GRIMORIO READING - VADENA PFATTEN

Dati: 
21 ottobre 2017 18:00

~~============GRIMORIO============
====DADA-READING====

SAKUL ORKESTRA
LUKAS ZANOTTI – AUTHOR\VOICE\SAXOPHONE
MAXIMILIAN LÖSCH – GIAN PAOLO GUERINI – FRANCESCA PERUZ – LUIGI PISANI – VOICE/PERCUSSION/LAPTOP

Se siete alla scoperta di capolavori segreti ed opere criptiche della recente produzione letteraria locale, dovete per forza imbattervi con la scrittura di Lukas Zanotti. Figura leggendaria e spirito errante del moderno esoterismo rosacrociano, nominato Guardiano dell’Albero Solare dal Gran Maestro e vissuto, secondo alcuni testimoni, nel cuore dell’Europa Anomala, egli ha divulgato la sua opera solo nel ristretto circolo ermetico, cabalistico e filosofico. In questa vastissima congerie di scritti e disegni che compongono la sua opera omnia, il libro “Grimorio” si colloca come una raccolta di strabilianti e personali formule magiche ed istruzioni occulte da lui scritte per l’aspirante adepto. Libri di questo genere vennero scritti a partire dal Medioevo e sono, come l’etimologia stessa del termine indica, ‘grammatiche’ della magia, ossia manuali di magia, contenenti liste di angeli e demoni, corrispondenze astrologiche, istruzioni per creare incantesimi, preparare medicine e pozioni, evocare entità soprannaturali e fabbricare talismani; manuali d’uso, trattati di magia, libri d’evocazione nonché testi rituali che contengono istruzioni, insegnamenti, a volte sono chiamati anche, significativamente, i ‘libri delle ombre’. A volerli classificare, Zanotti li distingue così, come:
-libri che sono esistiti ma che oggi non esistono più
-libri che non sono mai esistiti ma che potrebbero esistere
-libri che esistono, ma è come se non esistessero
-libri che esisteranno ma che attualmente non esistono.
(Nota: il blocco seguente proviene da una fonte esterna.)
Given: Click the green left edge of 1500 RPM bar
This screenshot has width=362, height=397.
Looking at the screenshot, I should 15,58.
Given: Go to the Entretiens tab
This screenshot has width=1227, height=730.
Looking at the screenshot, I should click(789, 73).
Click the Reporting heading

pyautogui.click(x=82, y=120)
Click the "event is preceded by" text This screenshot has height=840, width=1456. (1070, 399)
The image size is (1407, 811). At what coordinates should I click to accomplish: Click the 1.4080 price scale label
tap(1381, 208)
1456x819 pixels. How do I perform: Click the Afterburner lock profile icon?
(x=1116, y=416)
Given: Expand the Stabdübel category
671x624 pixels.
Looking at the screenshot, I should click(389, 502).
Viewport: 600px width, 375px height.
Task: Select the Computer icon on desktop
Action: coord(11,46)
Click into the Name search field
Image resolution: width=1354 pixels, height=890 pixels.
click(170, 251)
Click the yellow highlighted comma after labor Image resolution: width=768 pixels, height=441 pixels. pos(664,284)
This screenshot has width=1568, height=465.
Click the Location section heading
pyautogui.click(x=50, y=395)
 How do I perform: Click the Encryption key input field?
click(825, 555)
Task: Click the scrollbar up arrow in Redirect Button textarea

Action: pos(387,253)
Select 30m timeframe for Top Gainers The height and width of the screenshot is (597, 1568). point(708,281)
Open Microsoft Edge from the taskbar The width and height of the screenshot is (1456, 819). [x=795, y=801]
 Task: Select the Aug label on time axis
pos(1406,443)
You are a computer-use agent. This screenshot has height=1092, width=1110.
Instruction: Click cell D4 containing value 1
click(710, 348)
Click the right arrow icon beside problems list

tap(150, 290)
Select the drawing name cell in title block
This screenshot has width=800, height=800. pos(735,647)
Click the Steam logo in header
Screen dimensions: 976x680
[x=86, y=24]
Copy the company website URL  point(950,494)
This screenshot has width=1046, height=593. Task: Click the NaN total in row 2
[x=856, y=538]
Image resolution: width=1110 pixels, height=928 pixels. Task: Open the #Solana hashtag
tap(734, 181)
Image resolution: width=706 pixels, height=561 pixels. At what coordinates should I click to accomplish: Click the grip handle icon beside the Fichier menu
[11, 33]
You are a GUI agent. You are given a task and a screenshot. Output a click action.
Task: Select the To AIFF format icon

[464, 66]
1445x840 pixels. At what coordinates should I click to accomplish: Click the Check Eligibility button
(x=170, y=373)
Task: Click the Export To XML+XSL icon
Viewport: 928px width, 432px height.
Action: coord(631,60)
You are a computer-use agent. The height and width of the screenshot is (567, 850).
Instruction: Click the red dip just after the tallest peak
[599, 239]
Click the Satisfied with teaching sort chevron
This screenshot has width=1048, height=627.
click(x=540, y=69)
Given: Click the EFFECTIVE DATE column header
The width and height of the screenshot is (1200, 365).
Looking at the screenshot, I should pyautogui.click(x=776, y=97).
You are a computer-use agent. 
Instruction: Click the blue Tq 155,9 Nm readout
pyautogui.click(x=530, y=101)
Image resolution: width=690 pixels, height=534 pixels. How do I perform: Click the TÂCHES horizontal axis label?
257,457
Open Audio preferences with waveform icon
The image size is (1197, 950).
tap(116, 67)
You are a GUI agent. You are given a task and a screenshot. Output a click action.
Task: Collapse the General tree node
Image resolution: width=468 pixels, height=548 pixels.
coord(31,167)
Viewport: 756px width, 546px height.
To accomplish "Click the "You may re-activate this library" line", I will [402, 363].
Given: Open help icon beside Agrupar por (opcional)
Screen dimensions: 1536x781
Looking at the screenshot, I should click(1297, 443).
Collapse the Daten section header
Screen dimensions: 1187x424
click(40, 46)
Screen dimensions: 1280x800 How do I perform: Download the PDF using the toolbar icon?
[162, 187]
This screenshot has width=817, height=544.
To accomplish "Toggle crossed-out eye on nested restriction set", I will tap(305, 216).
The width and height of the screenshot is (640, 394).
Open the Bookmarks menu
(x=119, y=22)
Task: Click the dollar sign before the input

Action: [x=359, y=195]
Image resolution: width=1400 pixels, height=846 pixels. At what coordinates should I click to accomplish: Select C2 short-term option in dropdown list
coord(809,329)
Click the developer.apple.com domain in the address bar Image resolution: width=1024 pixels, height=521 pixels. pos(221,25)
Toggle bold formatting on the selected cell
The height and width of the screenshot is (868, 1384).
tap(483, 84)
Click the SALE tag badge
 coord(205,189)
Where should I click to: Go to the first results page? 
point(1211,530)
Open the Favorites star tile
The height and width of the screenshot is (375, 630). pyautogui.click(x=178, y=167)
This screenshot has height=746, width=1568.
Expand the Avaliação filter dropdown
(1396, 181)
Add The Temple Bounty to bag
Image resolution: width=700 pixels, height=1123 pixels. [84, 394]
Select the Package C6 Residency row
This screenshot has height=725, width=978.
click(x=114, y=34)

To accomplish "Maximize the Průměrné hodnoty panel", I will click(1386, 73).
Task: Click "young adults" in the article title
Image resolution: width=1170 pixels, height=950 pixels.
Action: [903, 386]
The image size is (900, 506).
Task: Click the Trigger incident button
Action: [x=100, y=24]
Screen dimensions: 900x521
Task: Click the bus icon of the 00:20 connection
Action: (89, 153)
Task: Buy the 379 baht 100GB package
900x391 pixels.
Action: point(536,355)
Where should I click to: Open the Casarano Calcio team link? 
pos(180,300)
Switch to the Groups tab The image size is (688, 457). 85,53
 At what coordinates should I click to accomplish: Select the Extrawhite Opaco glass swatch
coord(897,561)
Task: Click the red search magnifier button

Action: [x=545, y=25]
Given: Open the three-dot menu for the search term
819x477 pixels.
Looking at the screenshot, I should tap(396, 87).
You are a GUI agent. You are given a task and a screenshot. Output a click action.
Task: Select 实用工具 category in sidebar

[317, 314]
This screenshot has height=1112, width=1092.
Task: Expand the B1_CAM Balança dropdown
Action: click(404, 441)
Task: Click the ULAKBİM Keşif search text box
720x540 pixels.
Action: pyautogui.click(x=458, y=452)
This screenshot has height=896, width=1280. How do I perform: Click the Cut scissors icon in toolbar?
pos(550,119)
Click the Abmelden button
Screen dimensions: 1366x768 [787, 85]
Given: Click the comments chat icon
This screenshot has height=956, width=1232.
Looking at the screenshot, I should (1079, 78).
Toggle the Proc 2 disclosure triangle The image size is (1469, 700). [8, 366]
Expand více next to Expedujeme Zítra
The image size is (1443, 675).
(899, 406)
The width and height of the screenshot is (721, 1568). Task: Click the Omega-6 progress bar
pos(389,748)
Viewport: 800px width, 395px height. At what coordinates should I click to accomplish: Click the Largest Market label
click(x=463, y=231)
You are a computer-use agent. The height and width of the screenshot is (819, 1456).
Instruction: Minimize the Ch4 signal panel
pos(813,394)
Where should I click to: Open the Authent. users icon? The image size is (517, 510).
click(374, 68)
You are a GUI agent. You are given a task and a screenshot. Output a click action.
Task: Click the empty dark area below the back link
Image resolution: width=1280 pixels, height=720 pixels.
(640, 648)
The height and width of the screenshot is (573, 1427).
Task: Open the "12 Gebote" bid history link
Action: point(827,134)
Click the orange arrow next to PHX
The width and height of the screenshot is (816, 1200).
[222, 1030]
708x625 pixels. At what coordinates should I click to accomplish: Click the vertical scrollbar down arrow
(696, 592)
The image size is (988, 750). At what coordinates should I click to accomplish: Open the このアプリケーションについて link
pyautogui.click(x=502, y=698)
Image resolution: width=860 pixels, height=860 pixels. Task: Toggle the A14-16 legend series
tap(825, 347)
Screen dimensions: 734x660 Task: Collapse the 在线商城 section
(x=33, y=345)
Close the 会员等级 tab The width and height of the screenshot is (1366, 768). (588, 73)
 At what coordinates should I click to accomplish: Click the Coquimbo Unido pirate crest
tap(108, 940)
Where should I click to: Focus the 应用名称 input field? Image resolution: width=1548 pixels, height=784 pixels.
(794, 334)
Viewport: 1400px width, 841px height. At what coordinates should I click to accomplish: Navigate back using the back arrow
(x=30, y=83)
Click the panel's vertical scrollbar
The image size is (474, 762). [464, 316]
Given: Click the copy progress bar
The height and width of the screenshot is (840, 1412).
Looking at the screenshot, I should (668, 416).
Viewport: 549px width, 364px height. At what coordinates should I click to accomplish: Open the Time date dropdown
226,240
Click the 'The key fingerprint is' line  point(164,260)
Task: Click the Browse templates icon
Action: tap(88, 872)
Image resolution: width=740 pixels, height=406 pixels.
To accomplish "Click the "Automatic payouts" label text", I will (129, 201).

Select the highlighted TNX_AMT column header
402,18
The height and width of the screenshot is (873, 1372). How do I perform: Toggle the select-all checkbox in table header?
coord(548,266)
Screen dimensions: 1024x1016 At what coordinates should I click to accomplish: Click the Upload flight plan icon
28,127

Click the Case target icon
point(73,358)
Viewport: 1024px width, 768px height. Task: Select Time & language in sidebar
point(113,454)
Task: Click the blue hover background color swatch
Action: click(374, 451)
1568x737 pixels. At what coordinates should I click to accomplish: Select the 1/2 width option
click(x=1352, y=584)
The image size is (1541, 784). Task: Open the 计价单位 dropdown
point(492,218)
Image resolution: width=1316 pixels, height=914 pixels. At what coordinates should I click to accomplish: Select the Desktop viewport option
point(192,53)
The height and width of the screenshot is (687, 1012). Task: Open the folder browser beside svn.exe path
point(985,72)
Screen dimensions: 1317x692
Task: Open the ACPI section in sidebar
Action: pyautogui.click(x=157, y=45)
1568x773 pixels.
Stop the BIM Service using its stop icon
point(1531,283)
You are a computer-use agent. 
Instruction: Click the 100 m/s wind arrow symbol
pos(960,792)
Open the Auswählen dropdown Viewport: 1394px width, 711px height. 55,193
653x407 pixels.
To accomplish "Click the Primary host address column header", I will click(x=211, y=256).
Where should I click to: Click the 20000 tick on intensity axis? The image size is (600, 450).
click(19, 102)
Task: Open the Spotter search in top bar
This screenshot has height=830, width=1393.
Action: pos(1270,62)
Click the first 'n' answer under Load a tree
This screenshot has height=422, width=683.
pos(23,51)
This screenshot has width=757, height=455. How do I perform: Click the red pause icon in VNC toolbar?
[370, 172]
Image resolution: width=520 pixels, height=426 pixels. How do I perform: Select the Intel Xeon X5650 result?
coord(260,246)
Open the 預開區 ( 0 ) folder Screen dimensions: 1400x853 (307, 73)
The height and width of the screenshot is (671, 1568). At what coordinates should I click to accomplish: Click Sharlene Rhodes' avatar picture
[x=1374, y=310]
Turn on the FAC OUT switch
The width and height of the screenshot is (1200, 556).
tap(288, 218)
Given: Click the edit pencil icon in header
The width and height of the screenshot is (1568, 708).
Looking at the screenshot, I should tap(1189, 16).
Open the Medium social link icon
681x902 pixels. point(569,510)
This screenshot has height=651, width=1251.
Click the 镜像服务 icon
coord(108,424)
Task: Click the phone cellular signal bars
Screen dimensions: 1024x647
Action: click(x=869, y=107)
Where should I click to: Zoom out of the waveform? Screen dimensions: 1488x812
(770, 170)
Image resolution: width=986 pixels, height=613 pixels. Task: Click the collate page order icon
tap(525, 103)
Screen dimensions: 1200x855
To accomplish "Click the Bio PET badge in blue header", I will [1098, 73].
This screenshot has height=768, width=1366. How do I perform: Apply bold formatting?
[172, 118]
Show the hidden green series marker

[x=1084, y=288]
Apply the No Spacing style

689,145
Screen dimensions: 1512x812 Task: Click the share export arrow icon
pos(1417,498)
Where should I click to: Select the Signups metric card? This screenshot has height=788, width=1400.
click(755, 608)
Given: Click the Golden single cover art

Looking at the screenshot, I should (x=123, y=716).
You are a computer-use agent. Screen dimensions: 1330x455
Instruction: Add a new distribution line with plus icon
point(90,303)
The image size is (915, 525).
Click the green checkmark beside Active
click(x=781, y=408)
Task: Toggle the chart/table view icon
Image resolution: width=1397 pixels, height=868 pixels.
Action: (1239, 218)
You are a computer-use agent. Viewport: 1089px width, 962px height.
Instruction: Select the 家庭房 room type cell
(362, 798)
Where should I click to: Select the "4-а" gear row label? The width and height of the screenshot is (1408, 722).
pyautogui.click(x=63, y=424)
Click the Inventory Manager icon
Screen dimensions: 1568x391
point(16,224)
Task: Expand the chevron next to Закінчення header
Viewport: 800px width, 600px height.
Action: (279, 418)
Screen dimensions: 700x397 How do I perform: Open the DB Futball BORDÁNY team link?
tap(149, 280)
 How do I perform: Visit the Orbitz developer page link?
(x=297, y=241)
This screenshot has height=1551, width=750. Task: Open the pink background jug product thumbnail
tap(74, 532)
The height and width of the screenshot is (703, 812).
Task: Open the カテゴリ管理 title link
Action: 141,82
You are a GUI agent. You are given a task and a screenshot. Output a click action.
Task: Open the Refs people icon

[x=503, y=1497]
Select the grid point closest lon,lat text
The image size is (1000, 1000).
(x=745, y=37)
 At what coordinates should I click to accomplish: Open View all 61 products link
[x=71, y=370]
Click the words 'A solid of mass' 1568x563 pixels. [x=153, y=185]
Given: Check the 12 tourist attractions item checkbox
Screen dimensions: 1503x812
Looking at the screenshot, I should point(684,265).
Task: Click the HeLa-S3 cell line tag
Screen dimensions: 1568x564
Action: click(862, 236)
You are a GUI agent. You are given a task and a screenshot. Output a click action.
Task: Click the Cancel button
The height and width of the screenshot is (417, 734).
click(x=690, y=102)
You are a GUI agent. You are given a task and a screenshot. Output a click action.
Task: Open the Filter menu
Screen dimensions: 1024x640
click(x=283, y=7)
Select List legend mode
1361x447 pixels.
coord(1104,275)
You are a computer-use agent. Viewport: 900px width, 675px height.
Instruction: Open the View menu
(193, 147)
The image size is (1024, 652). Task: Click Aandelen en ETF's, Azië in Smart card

La performance basata sul “Grimorio” di Lukas Zanotti è una lettura-evocazione foderata di suoni ed improvvisazioni che la rendono un rituale sì esoterico e psichedelico, ma anche tradizionalmente surrealista e dadaista; una sghemba processione, che bene si instaura nella tradizione dei remoti riti alpini, il testo essendo la traduzione di quella pratica diuturna dell’empirismo popolare, con la manipolazione empirica e spontanea delle cose, che presuppone un contatto diretto e terapeutico con le grandi forze dell’universo.
Infatti, nel libro Lukas Zanotti riprende e declina in maniera del tutto personale ed originale la demoiatria magico-religiosa e la farmacopea popolare, nonostante il misticismo, scrivendo formule terapeutiche che proprio per questo si trasformano in magiche; dietro le spoglie dei saperi popolari c’è la teoria galenica dei quattro umori e le configurazioni classiche dell’antroposofia rinascimentale e del sapere esoterico, proprio come nel “Grimorio” di Lukas Zanotti.

Nella terra dove stregoneria fa coppia con evangelizzazione, eresia con ortodossia, nella terra dei processi inquisitori, degli esorcismi e delle streghe, solo e proprio in questa terra aspra fatta di montagne e cielo poteva nascere lo spirito mistico ed eretico di Lukas Zanotti, con quel suo caratteristico senso di solitudine e spaesamento che lo avvicina a qualcosa di crudo, elementare, ontologico. L’arco alpino, “soffitta dell’Europa”, alla quale dai bassopiani arriva un po’ di tutto, sospinto da una specie di deriva, di forza centrifuga, e lì resta a sedimentarsi, magari anche per secoli, è l’humus ideale dal quale egli attinge e che a sua volta conserva e mirabilmente fa crescere. Sotto questa immensa pietraia piantata nel bel mezzo dell’Europa, dove si è andata a cacciare, con un guizzo lontano, almeno una delle due serpi dell’antico caduceo, il bastone sciamanico trasmesso da Apollo a Ermete e da questi a Esculapio, Lukas Zanotti raccoglie la tradizione popolare e mistico-esoterica per farla deflagrare in un trasgressivo e dissacrante nichilismo dadaistico. Fantastico!